Avneet Shergill

Personal information
- Full name: Avneet Singh Shergill
- Date of birth: December 3, 1985 (age 40)
- Place of birth: Stockton, California, United States
- Height: 6 ft 1 in (1.85 m)
- Position: Forward

Youth career
- 2002–2004: Westside Metros
- 2004–2006: Tyler Junior College
- 2006–2008: Marshall Thundering Herd

Senior career*
- Years: Team / Apps / (Gls)
- 2006: Ajax Orlando Prospects / 8 / (3)
- 2008: West Virginia Chaos / 12 / (2)
- 2009: Portland Timbers U23s / 15 / (1)
- 2009–2010: Salgaocar SC / 3 / (1)

Managerial career
- 2013–2014: R. A. Long High School (head coach)

= Avneet Shergill =

American soccer player (born 1985)

Avneet Singh Shergill (born December 3, 1985) is an American former soccer player who played as forward for Ajax Orlando Prospects, West Virginia Chaos and the Portland Timbers U23s in the USL Premier Development League and for Indian I-League club Salgaocar SC.

==Career==
Shergill was born in Stockton, California, in the United States, to immigrant parents from India. His mother Navjot Shergill was a Track and field athlete for Khalsa College in Punjab, India. He joined Tyler Junior College from the Westside Metros SC in 2004, where he finished the season with 2005 NSCAA Junior College All-West Region Team honours, scoring nine goals. In 2006, he joined the Marshall Thundering Herd after a season competing with the Ajax Orlando Prospects from the USL Premier Development League. He scored 3 goals in 8 appearances for the Prospects, the American farm team of Dutch club Ajax Amsterdam.

After an un-successful Junior season at Marshall, Shergill led the Thundering Herd with his attacking prowess from the flanks, tallying goals against the likes of nationally ranked teams Tulsa, South Carolina, and Kentucky. His college career ended, one game shy of a Conference-USA Championship, and an NCAA Tournament bid. Following his career with Marshall, he returned to the USL Premier Development League playing for West Virginia Chaos in the 2008 season, scoring three times in twelve appearances. In 2009, he joined the Portland Timbers U23s scoring twice in 15 appearances. In 2009, Shergill transferred to Salgaocar SC, competing in the I-League in India. He became the first Indian American to compete in the newly formed league, where he was later joined by the leading scorer of the Timbers 1st team Mandjou Keita. He scored his first I-League goal for Salgaocar SC on 22 January 2010 in an away match against Air India FC at the famous Cooperage Ground in the city of Mumbai, which ended in a 2–1 loss. A severe tear in his groin cut his I-League appearances short and returned to his homeland for rehabilitation upon completion of his contract. Later competed for Red Army FC in the Greater Portland Soccer District as well as BC Tigers of the Vancouver Metro Soccer League in British Columbia, Canada before retiring from football as a player.

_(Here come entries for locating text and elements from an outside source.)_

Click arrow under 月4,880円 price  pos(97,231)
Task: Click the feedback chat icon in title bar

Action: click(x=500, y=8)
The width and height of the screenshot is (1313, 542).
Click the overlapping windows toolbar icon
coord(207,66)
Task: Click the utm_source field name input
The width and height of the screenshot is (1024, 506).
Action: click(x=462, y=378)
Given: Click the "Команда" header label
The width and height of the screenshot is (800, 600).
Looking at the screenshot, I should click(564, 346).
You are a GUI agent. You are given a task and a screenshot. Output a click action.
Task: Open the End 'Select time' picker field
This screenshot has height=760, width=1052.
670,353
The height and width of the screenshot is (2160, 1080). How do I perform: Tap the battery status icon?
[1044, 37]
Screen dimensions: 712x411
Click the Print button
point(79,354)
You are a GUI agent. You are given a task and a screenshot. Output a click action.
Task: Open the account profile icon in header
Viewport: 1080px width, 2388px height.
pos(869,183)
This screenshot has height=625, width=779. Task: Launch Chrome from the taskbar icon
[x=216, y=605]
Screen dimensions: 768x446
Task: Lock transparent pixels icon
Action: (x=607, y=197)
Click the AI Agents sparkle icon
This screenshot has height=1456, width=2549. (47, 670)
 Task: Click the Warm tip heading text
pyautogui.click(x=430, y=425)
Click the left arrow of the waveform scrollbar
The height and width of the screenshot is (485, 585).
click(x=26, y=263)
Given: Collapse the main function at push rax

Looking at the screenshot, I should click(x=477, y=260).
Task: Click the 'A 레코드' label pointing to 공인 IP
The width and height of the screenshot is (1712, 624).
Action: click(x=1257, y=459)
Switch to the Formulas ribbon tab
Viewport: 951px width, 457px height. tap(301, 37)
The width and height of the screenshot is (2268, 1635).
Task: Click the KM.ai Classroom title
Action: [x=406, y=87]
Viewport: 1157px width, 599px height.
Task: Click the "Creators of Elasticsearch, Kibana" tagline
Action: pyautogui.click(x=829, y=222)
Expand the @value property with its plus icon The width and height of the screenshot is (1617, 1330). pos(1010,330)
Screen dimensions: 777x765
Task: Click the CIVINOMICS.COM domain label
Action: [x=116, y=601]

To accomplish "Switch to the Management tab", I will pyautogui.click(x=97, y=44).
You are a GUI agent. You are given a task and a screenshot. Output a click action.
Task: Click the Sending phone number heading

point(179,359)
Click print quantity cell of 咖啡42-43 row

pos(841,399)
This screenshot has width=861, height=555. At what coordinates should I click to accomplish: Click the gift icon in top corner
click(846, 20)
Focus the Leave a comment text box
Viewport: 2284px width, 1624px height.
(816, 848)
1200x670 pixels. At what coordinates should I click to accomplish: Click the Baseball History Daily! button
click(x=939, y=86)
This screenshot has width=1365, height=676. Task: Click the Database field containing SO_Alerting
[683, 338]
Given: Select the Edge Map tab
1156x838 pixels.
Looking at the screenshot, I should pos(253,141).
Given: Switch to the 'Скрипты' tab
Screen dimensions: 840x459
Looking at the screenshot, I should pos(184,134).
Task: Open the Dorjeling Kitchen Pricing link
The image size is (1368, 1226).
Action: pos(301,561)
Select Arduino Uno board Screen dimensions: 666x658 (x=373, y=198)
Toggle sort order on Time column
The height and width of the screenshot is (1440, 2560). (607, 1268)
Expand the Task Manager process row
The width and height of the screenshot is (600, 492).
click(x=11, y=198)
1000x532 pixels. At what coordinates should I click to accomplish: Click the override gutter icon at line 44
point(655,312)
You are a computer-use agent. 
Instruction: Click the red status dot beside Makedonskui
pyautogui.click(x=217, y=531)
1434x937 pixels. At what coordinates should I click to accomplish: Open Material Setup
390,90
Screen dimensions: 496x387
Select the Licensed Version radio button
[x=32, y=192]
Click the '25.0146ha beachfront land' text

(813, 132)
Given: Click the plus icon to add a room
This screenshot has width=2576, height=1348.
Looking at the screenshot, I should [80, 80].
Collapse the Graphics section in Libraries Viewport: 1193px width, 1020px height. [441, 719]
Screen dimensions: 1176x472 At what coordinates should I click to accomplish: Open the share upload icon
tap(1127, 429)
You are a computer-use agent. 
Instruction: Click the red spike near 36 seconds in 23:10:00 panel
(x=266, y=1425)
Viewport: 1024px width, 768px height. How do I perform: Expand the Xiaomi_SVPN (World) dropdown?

In 2016, as a member of the University of the Pacific Men's Soccer coaching staff, he was part of an NCAA record for single season win percentage from year to year. Pacific ended the season with a loss against Stanford in the NCAA Division-I National Tournament 2nd Round, after revival of the men's soccer program only 3 years prior. Following the season, the Pacific Men's Soccer coaching staff were recognized as the 2016 Far-West Region Coaching Staff of the Year. In 2017, he helped Southern Oregon University Men's Soccer team win both the Cascade Collegiate Conference regular season and conference tournament championships, in only its 3rd year of existence as a program. The Raiders went on to play in the NAIA National Championship Tournament 1st Round. He again led the Raiders to the Cascade Collegiate Conference regular season championship in 2018, as the Raiders fell short in the 2nd Round of the NAIA National Tournament. He has also shown to be in process of attaining United States Soccer Federation coaching licenses.